Un altro esempio significativo è quello di Wendy Liu, una ex stagista di Google, che ha deciso di abbandonare il settore tecnologico e di scrivere un manifesto politico chiamato "Abolish Silicon Valley". Liu, come altri, ha espresso la convinzione che la tecnologia debba essere riconquistata a beneficio pubblico, piuttosto che alimentare profitti privati. La sua decisione di uscire dal settore e l'intento di riformare la tecnologia per scopi più etici mette in luce come il settore tech sia pervaso da un conflitto tra l'ideale di progresso e la realtà delle sue implicazioni.

Inoltre, c’è una dimensione più sottile di stress morale che spesso non emerge nei sondaggi. I dipendenti di aziende come Facebook, nonostante rispondano favorevolmente alla domanda sulla moralità del loro lavoro, non sono immuni dalla consapevolezza delle problematiche legate al loro modello di business. La monetizzazione dei dati degli utenti attraverso la pubblicità mirata, infatti, è una delle principali fonti di conflitto etico per chi lavora in queste aziende. Facebook e YouTube, per esempio, sono costantemente impegnati a raccogliere enormi quantità di dati sugli utenti per ottimizzare la pubblicità. Il modello che favorisce l’engagement degli utenti – cercando di stimolare una connessione continua e profonda con la piattaforma – ha la tendenza a premiare contenuti che suscitano emozioni forti, tra cui controversie, disinformazione e contenuti estremisti. Questo tipo di "engagement tossico" va contro gli ideali di un internet sano e consapevole, ma allo stesso tempo rappresenta un business model che sembra rendere più redditizia la piattaforma.

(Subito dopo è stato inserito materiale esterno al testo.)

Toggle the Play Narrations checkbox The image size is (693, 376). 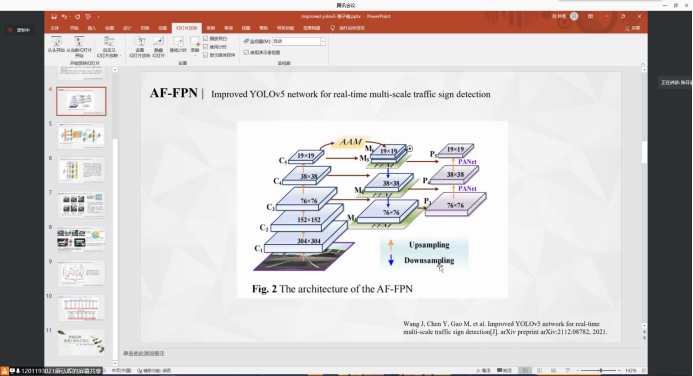pos(206,39)
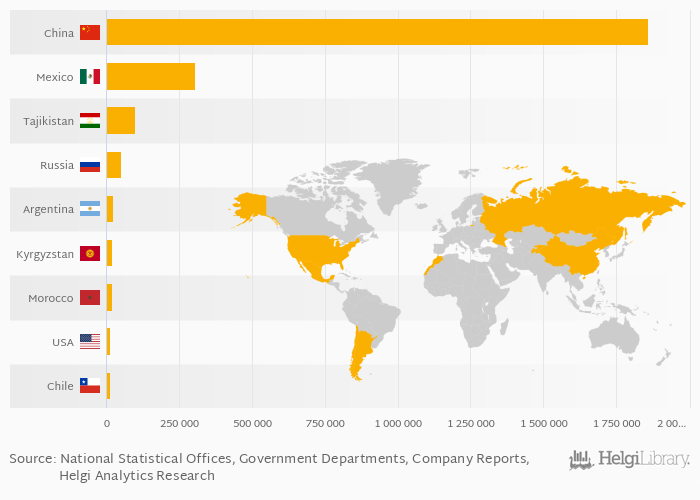Click the Kyrgyzstan flag icon
The image size is (700, 500).
90,254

Le lamentele di molti dipendenti, alcuni dei quali hanno chiesto l’abbandono di certe pratiche o addirittura la rimozione di Google come sponsor a eventi come il Pride di San Francisco, mostrano che anche chi è impiegato nelle aziende più avanzate tecnologicamente è consapevole della responsabilità morale del proprio lavoro. Le questioni legate alla privacy degli utenti, alla gestione dei dati e all’uso delle tecnologie per fini controversi sono diventate temi di dibattito anche all’interno delle stesse aziende.

In questo contesto, è essenziale che i lavoratori delle aziende tecnologiche riflettano sulle implicazioni morali del loro lavoro e sulle scelte che queste aziende fanno riguardo alla gestione dei dati, all’impatto sociale delle loro tecnologie, e ai principi etici che guidano il loro operato. La sfida non è solo fare il lavoro, ma comprendere che il lavoro ha ripercussioni morali che vanno ben oltre il prodotto finale o il profitto.

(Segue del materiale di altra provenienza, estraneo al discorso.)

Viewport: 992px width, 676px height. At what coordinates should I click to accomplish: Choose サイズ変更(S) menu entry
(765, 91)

Un altro aspetto cruciale riguarda l'approccio delle aziende nei confronti delle scelte politiche e sociali. Molte di queste aziende sono ormai così grandi e potenti che le loro decisioni influenzano le dinamiche globali, inclusi i diritti umani e le libertà civili. Le scelte che compiono, come la collaborazione con governi autoritari o la creazione di tecnologie con applicazioni militari, hanno un impatto che si estende oltre le mura aziendali. La crescente preoccupazione tra i dipendenti per queste scelte dovrebbe portare a una riflessione più profonda su come le aziende tech possano allineare i loro obiettivi economici con valori morali condivisi.

In questo scenario, è fondamentale che i lavoratori abbiano la possibilità di esprimere il proprio dissenso, e che le aziende abbiano una struttura che permetta la discussione e il cambiamento. Senza una continua attenzione alle implicazioni etiche del lavoro, le aziende rischiano di perdere la loro credibilità e di minare la fiducia dei propri dipendenti.